The calendar doesn't control the sky — but it does reveal its structure.
There's a moment most astrophotographers reach — usually somewhere around their second or third year — when they notice the pattern without quite being able to explain it. Winter is for nebulae. Spring slides into galaxy season. Summer brings the great star clouds. It doesn't feel arbitrary, but it also doesn't feel obvious. Why should the calendar have any say in the sky?
The answer, once you see it, is one of those ideas that quietly reorganizes everything else you know about the night sky.
It starts with where we live.
Our solar system sits roughly two-thirds of the way out along one of the Milky Way's spiral arms — embedded inside a flat, pancake-shaped disk of gas, dust, and stars roughly 100,000 light-years across. We're not above it, looking down. We're inside it, looking sideways. And that changes everything about what we can see.
As Earth orbits the Sun through the year, our nightside faces different directions in space. Toward winter, our nighttime sky faces outward — toward the outer spiral arm in the direction of Orion, Perseus, and Auriga. Toward summer, we look inward, toward the galactic core in the direction of Sagittarius and Scorpius.
Earth's orbit · nighttime gaze direction by season
Both directions along the galactic plane — inner and outer — are rich in nebulae. The spiral arms are where star formation happens, and star formation means gas and dust clouds lit up by hot young stars. So in winter, the constellation Orion alone gives us the Orion Nebula, the Flame Nebula, the Horsehead, the Rosette, the California Nebula. In summer, the core region piles on the Lagoon, the Trifid, the Eagle, the Omega. What you're really doing in both cases is shooting along the disk of our own galaxy, where the raw material of star-making is piled up thickest.
Galaxies are a completely different story. Our own galaxy's dust acts like a thick curtain — it scatters and absorbs light from anything behind it. Look along the galactic plane and distant galaxies become nearly invisible, smothered in interstellar reddening. But look perpendicular to the disk — above or below it — and suddenly there's nothing in the way. The extragalactic universe opens up.
In spring, the northern hemisphere faces away from the galactic plane. The constellations riding high overhead — Virgo, Leo, Coma Berenices, Ursa Major — happen to point almost directly above the galactic disk. That's why the Virgo Cluster, with over a thousand galaxies within a few degrees, becomes the centerpiece of the imaging season. The Leo Triplet, Markarian's Chain, the M81/M82 pair — they're all accessible at once, clean and unobstructed.

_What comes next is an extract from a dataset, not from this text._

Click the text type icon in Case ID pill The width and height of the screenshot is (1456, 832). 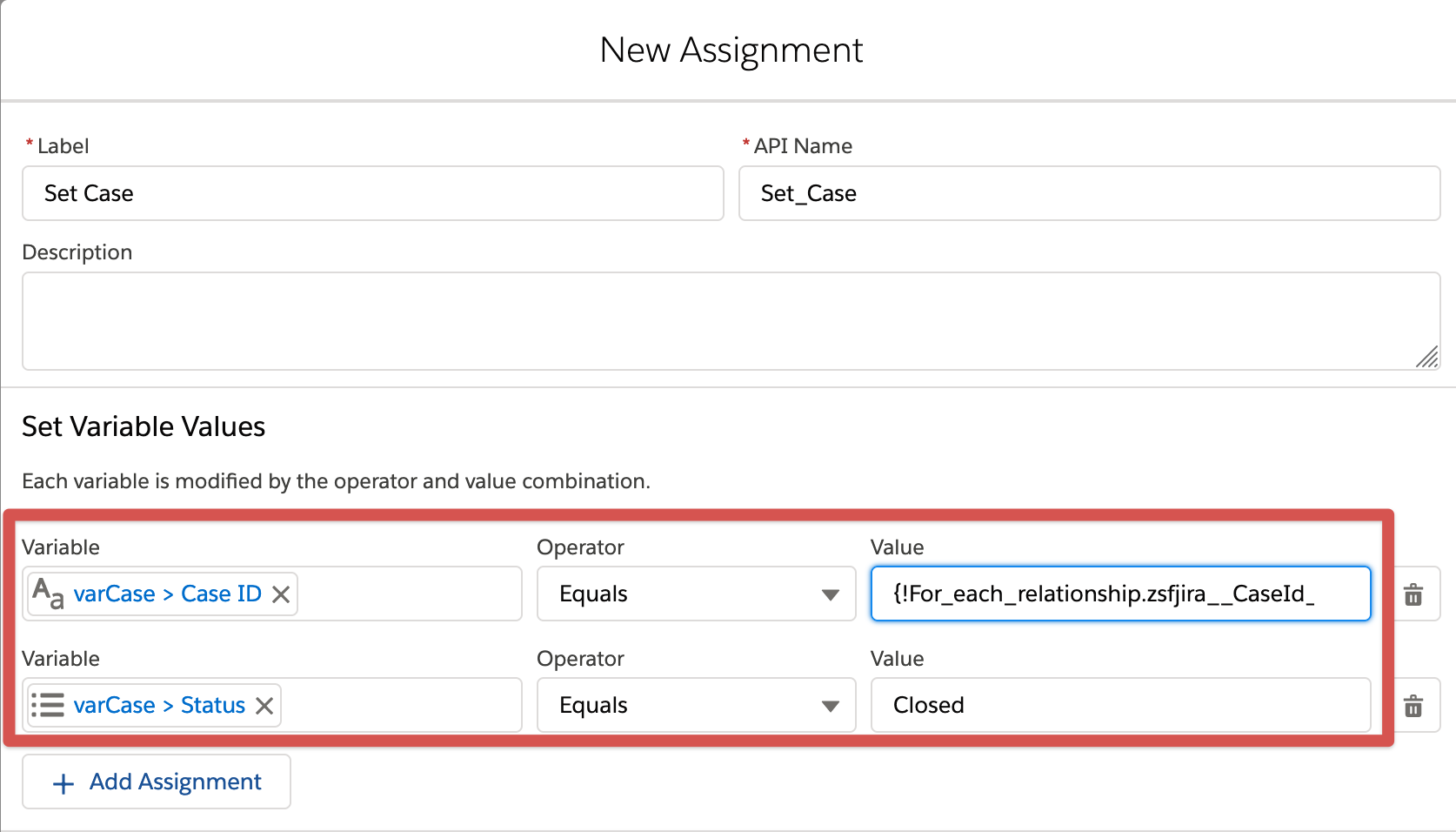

So the DSOs aren't randomly distributed across seasons. Nebulae trace a disk; galaxies fill the space above and below it. As Earth moves around the Sun, our nighttime window pans across different parts of that structure. The calendar isn't imposing a pattern on the sky — it's just revealing the one that was always there.
Once you've internalized this, session planning feels different. You're not looking up "what's up in February." You're thinking about which layer of the universe you want to shoot — and choosing your season accordingly.